The line with "Open three-dot menu for Chinese (Simplified)", the line with "Given: Click the Four Viewports layout icon", and all lines between them in the material below: return these exactly, and no others.

::: Data excerpts :::

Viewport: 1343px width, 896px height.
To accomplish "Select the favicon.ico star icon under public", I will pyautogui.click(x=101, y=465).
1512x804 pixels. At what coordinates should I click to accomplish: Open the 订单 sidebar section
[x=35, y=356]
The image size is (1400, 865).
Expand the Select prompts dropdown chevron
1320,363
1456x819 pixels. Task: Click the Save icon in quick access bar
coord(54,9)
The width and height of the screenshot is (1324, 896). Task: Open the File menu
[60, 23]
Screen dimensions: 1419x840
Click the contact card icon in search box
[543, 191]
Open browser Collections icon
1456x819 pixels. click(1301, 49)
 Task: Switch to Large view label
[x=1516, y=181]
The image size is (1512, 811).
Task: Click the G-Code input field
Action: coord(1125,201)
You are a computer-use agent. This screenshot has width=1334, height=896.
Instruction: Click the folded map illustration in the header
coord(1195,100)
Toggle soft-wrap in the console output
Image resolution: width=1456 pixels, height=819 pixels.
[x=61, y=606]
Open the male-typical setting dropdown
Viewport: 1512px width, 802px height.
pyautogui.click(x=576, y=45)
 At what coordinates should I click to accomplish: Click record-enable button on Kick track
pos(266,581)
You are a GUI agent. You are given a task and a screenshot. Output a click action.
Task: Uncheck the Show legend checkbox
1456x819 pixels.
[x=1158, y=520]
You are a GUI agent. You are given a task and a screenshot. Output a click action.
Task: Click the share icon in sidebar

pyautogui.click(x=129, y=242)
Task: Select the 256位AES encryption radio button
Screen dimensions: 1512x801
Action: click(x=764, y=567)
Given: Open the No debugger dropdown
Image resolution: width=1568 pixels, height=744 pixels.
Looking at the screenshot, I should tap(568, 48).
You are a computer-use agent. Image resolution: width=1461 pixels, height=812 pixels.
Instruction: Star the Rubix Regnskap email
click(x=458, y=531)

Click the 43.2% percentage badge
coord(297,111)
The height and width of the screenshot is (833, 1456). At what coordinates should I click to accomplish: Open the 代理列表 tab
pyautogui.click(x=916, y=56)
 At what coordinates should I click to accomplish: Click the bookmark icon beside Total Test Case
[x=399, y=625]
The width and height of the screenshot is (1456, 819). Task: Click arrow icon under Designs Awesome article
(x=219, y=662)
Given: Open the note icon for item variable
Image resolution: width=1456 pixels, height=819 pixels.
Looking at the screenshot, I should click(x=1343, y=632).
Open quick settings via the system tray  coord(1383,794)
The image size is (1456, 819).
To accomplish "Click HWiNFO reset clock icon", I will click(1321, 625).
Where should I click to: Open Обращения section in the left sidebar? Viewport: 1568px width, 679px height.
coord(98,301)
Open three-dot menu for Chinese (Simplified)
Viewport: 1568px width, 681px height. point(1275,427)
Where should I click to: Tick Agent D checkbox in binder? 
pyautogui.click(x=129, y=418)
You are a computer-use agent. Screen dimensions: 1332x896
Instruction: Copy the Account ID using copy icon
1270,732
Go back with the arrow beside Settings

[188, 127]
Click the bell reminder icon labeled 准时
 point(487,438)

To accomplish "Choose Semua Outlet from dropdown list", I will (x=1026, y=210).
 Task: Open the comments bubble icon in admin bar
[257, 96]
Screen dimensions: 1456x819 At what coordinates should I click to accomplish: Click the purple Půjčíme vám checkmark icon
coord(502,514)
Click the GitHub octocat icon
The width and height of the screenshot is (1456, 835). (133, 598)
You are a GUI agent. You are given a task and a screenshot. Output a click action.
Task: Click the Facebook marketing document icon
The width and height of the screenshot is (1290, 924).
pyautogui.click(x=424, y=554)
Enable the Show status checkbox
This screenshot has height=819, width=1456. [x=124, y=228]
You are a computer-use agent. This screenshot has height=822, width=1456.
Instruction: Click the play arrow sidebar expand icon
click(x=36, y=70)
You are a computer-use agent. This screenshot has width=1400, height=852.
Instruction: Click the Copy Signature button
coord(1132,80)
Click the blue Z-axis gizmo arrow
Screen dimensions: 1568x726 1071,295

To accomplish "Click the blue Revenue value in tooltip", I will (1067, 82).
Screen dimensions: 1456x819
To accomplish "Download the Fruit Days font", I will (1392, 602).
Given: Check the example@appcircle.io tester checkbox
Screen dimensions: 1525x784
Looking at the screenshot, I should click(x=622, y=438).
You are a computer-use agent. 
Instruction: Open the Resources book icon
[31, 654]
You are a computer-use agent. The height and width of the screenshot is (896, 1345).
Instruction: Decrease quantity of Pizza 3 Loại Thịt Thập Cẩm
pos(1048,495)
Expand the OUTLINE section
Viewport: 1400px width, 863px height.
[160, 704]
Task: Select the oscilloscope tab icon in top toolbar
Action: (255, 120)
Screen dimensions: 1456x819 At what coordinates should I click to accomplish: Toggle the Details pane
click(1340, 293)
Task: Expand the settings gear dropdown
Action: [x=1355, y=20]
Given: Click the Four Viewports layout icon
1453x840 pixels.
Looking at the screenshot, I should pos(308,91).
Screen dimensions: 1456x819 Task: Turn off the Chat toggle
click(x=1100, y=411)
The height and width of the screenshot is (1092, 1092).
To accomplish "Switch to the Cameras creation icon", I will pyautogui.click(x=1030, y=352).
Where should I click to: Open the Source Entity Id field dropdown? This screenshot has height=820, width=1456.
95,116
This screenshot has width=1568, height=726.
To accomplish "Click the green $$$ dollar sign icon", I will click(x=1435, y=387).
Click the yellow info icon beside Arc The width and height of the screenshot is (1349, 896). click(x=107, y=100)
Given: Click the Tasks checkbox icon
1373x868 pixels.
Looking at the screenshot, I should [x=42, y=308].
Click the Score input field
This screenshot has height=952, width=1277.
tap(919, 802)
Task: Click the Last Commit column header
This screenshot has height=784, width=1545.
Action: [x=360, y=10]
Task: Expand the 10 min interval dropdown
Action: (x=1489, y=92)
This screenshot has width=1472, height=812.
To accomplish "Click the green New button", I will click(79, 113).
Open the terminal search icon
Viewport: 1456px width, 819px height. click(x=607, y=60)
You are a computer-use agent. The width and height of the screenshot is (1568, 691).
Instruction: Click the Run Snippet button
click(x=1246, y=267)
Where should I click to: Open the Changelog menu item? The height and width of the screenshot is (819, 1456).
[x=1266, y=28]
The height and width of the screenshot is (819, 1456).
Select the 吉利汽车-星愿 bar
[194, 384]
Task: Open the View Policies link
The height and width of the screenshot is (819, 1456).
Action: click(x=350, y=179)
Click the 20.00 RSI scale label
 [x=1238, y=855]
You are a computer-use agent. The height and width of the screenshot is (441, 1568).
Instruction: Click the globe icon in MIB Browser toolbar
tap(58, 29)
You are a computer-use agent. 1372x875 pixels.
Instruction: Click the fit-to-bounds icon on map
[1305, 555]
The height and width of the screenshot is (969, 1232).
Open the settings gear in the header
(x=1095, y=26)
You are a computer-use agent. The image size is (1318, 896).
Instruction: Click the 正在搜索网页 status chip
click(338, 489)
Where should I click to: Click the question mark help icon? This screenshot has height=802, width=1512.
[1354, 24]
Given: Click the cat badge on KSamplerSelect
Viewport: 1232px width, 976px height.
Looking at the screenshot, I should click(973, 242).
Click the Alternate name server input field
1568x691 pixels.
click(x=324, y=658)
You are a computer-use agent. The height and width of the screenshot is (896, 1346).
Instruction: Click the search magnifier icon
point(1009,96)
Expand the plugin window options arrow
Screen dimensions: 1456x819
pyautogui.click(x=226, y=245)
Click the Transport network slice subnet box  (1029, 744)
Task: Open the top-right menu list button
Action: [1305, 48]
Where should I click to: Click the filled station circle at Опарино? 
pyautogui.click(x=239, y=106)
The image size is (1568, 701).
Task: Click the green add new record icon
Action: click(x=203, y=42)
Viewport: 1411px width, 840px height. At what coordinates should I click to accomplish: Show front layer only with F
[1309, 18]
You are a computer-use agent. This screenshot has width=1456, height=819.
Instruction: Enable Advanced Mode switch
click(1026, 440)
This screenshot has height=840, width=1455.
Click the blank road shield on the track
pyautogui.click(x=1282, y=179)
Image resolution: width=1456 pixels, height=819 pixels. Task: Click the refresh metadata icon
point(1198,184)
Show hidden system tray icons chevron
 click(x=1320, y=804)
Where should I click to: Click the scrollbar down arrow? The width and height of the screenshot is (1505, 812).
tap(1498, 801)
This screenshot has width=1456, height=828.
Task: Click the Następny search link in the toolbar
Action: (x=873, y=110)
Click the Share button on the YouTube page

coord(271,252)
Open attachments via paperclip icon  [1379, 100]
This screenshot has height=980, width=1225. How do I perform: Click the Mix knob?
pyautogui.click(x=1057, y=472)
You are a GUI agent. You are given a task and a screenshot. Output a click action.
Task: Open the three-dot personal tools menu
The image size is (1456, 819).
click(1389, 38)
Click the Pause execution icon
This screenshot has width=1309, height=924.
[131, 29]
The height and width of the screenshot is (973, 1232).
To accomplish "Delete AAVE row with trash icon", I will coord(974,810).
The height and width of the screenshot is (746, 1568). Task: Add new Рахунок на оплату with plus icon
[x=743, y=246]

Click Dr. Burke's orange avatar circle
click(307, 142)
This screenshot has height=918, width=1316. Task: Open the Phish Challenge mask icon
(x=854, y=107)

:::

◆ **Solution below**
Open three-dot menu for Chinese (Simplified)
Viewport: 1568px width, 681px height. point(1275,427)
Where should I click to: Tick Agent D checkbox in binder? 
pyautogui.click(x=129, y=418)
You are a computer-use agent. Screen dimensions: 1332x896
Instruction: Copy the Account ID using copy icon
1270,732
Go back with the arrow beside Settings

[188, 127]
Click the bell reminder icon labeled 准时
 point(487,438)

To accomplish "Choose Semua Outlet from dropdown list", I will (x=1026, y=210).
 Task: Open the comments bubble icon in admin bar
[257, 96]
Screen dimensions: 1456x819 At what coordinates should I click to accomplish: Click the purple Půjčíme vám checkmark icon
coord(502,514)
Click the GitHub octocat icon
The width and height of the screenshot is (1456, 835). (133, 598)
You are a GUI agent. You are given a task and a screenshot. Output a click action.
Task: Click the Facebook marketing document icon
The width and height of the screenshot is (1290, 924).
pyautogui.click(x=424, y=554)
Enable the Show status checkbox
This screenshot has height=819, width=1456. [x=124, y=228]
You are a computer-use agent. This screenshot has height=822, width=1456.
Instruction: Click the play arrow sidebar expand icon
click(x=36, y=70)
You are a computer-use agent. This screenshot has width=1400, height=852.
Instruction: Click the Copy Signature button
coord(1132,80)
Click the blue Z-axis gizmo arrow
Screen dimensions: 1568x726 1071,295

To accomplish "Click the blue Revenue value in tooltip", I will (1067, 82).
Screen dimensions: 1456x819
To accomplish "Download the Fruit Days font", I will (1392, 602).
Given: Check the example@appcircle.io tester checkbox
Screen dimensions: 1525x784
Looking at the screenshot, I should click(x=622, y=438).
You are a computer-use agent. 
Instruction: Open the Resources book icon
[31, 654]
You are a computer-use agent. The height and width of the screenshot is (896, 1345).
Instruction: Decrease quantity of Pizza 3 Loại Thịt Thập Cẩm
pos(1048,495)
Expand the OUTLINE section
Viewport: 1400px width, 863px height.
[160, 704]
Task: Select the oscilloscope tab icon in top toolbar
Action: (255, 120)
Screen dimensions: 1456x819 At what coordinates should I click to accomplish: Toggle the Details pane
click(1340, 293)
Task: Expand the settings gear dropdown
Action: [x=1355, y=20]
Given: Click the Four Viewports layout icon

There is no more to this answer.